#### Task instructions
Output every entry below verbatim, changing nothing.

#### Extracted entries
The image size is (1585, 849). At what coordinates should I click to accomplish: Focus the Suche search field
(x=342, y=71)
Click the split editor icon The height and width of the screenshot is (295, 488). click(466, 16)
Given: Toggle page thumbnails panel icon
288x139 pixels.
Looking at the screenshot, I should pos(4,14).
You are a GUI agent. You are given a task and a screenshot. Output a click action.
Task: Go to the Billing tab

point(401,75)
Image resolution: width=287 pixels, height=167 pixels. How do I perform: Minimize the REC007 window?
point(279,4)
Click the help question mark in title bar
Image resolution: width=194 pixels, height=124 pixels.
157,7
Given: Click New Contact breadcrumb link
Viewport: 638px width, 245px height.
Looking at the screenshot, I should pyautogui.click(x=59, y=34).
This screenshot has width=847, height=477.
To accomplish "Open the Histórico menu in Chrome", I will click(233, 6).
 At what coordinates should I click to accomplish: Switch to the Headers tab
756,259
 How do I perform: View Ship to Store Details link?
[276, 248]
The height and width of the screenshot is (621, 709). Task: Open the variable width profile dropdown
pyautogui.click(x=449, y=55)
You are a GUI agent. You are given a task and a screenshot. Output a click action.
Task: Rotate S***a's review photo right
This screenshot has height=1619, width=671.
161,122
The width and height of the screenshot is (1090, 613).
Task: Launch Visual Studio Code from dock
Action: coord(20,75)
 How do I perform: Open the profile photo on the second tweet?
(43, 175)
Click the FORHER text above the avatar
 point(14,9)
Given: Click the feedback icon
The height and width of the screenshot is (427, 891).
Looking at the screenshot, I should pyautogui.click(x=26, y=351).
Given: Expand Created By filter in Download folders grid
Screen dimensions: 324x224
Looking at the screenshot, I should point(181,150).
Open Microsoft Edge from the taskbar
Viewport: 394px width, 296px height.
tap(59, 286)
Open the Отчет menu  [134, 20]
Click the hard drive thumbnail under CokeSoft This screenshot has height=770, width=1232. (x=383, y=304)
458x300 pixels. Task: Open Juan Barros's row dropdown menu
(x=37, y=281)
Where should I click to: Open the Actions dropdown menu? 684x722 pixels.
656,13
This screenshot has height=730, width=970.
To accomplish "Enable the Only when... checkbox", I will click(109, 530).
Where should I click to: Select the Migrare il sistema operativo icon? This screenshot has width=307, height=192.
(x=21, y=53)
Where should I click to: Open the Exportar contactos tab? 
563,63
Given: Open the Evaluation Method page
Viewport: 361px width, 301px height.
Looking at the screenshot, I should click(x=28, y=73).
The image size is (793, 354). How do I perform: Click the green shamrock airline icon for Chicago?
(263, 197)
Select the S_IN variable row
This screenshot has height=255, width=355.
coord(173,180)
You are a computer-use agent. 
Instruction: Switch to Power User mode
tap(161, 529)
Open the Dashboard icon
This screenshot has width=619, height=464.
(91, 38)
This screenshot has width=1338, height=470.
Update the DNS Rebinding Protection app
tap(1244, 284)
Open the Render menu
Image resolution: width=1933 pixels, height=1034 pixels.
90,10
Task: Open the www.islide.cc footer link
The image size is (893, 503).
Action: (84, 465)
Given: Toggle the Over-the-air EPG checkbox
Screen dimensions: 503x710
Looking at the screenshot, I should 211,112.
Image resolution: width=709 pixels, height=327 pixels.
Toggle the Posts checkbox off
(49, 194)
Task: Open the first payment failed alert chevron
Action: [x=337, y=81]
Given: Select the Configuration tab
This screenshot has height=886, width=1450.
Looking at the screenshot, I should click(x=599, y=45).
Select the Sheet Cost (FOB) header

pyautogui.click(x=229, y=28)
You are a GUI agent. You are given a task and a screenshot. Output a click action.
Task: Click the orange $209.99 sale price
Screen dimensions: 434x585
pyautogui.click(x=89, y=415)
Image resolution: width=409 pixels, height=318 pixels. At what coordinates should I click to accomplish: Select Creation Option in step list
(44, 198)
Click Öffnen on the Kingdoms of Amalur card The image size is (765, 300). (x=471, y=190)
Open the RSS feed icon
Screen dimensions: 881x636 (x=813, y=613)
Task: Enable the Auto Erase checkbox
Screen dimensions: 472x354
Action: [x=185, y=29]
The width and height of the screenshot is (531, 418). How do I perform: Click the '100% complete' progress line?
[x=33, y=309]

#### Final answer
The image size is (1585, 849). At what coordinates should I click to accomplish: Focus the Suche search field
(x=342, y=71)
Click the split editor icon The height and width of the screenshot is (295, 488). click(466, 16)
Given: Toggle page thumbnails panel icon
288x139 pixels.
Looking at the screenshot, I should pos(4,14).
You are a GUI agent. You are given a task and a screenshot. Output a click action.
Task: Go to the Billing tab

point(401,75)
Image resolution: width=287 pixels, height=167 pixels. How do I perform: Minimize the REC007 window?
point(279,4)
Click the help question mark in title bar
Image resolution: width=194 pixels, height=124 pixels.
157,7
Given: Click New Contact breadcrumb link
Viewport: 638px width, 245px height.
Looking at the screenshot, I should pyautogui.click(x=59, y=34).
This screenshot has width=847, height=477.
To accomplish "Open the Histórico menu in Chrome", I will click(233, 6).
 At what coordinates should I click to accomplish: Switch to the Headers tab
756,259
 How do I perform: View Ship to Store Details link?
[276, 248]
The height and width of the screenshot is (621, 709). Task: Open the variable width profile dropdown
pyautogui.click(x=449, y=55)
You are a GUI agent. You are given a task and a screenshot. Output a click action.
Task: Rotate S***a's review photo right
This screenshot has height=1619, width=671.
161,122
The width and height of the screenshot is (1090, 613).
Task: Launch Visual Studio Code from dock
Action: coord(20,75)
 How do I perform: Open the profile photo on the second tweet?
(43, 175)
Click the FORHER text above the avatar
 point(14,9)
Given: Click the feedback icon
The height and width of the screenshot is (427, 891).
Looking at the screenshot, I should pyautogui.click(x=26, y=351).
Given: Expand Created By filter in Download folders grid
Screen dimensions: 324x224
Looking at the screenshot, I should point(181,150).
Open Microsoft Edge from the taskbar
Viewport: 394px width, 296px height.
tap(59, 286)
Open the Отчет menu  [134, 20]
Click the hard drive thumbnail under CokeSoft This screenshot has height=770, width=1232. (x=383, y=304)
458x300 pixels. Task: Open Juan Barros's row dropdown menu
(x=37, y=281)
Where should I click to: Open the Actions dropdown menu? 684x722 pixels.
656,13
This screenshot has height=730, width=970.
To accomplish "Enable the Only when... checkbox", I will click(109, 530).
Where should I click to: Select the Migrare il sistema operativo icon? This screenshot has width=307, height=192.
(x=21, y=53)
Where should I click to: Open the Exportar contactos tab? 
563,63
Given: Open the Evaluation Method page
Viewport: 361px width, 301px height.
Looking at the screenshot, I should click(x=28, y=73).
The image size is (793, 354). How do I perform: Click the green shamrock airline icon for Chicago?
(263, 197)
Select the S_IN variable row
This screenshot has height=255, width=355.
coord(173,180)
You are a computer-use agent. 
Instruction: Switch to Power User mode
tap(161, 529)
Open the Dashboard icon
This screenshot has width=619, height=464.
(91, 38)
This screenshot has width=1338, height=470.
Update the DNS Rebinding Protection app
tap(1244, 284)
Open the Render menu
Image resolution: width=1933 pixels, height=1034 pixels.
90,10
Task: Open the www.islide.cc footer link
The image size is (893, 503).
Action: (84, 465)
Given: Toggle the Over-the-air EPG checkbox
Screen dimensions: 503x710
Looking at the screenshot, I should 211,112.
Image resolution: width=709 pixels, height=327 pixels.
Toggle the Posts checkbox off
(49, 194)
Task: Open the first payment failed alert chevron
Action: [x=337, y=81]
Given: Select the Configuration tab
This screenshot has height=886, width=1450.
Looking at the screenshot, I should click(x=599, y=45).
Select the Sheet Cost (FOB) header

pyautogui.click(x=229, y=28)
You are a GUI agent. You are given a task and a screenshot. Output a click action.
Task: Click the orange $209.99 sale price
Screen dimensions: 434x585
pyautogui.click(x=89, y=415)
Image resolution: width=409 pixels, height=318 pixels. At what coordinates should I click to accomplish: Select Creation Option in step list
(44, 198)
Click Öffnen on the Kingdoms of Amalur card The image size is (765, 300). (x=471, y=190)
Open the RSS feed icon
Screen dimensions: 881x636 (x=813, y=613)
Task: Enable the Auto Erase checkbox
Screen dimensions: 472x354
Action: [x=185, y=29]
The width and height of the screenshot is (531, 418). How do I perform: Click the '100% complete' progress line?
[x=33, y=309]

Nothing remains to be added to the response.